■ **EXERCISE DIRECTIONS**
Among the lines below, copy each one in which "accomplish" appears.

■ **SOURCE DATA**
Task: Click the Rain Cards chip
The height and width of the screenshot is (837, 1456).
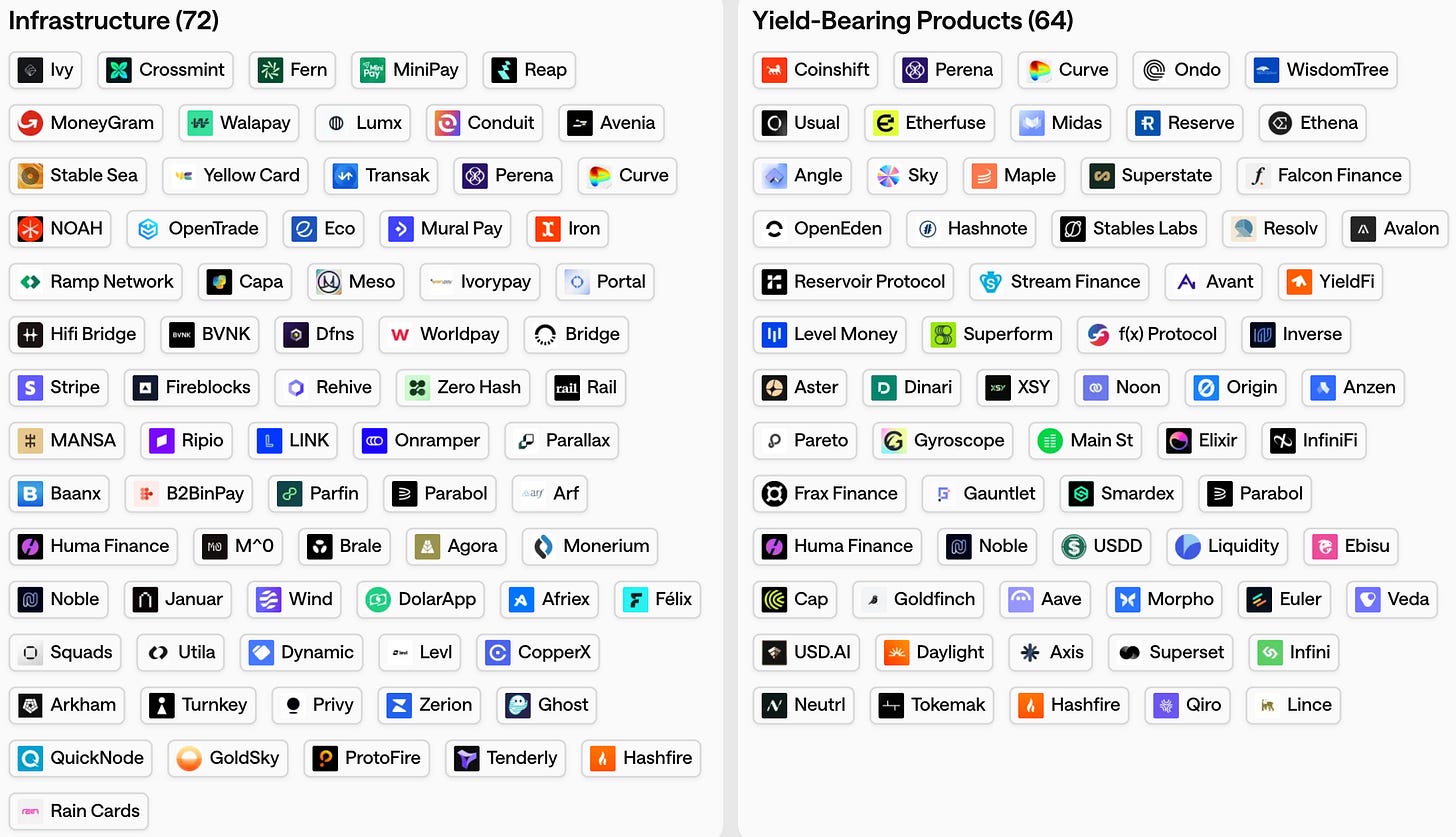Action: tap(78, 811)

--

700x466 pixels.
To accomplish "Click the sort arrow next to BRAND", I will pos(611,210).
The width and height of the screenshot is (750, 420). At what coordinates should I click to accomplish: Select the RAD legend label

■ **FINAL ANSWER**
To accomplish "Click the sort arrow next to BRAND", I will pos(611,210).
The width and height of the screenshot is (750, 420). At what coordinates should I click to accomplish: Select the RAD legend label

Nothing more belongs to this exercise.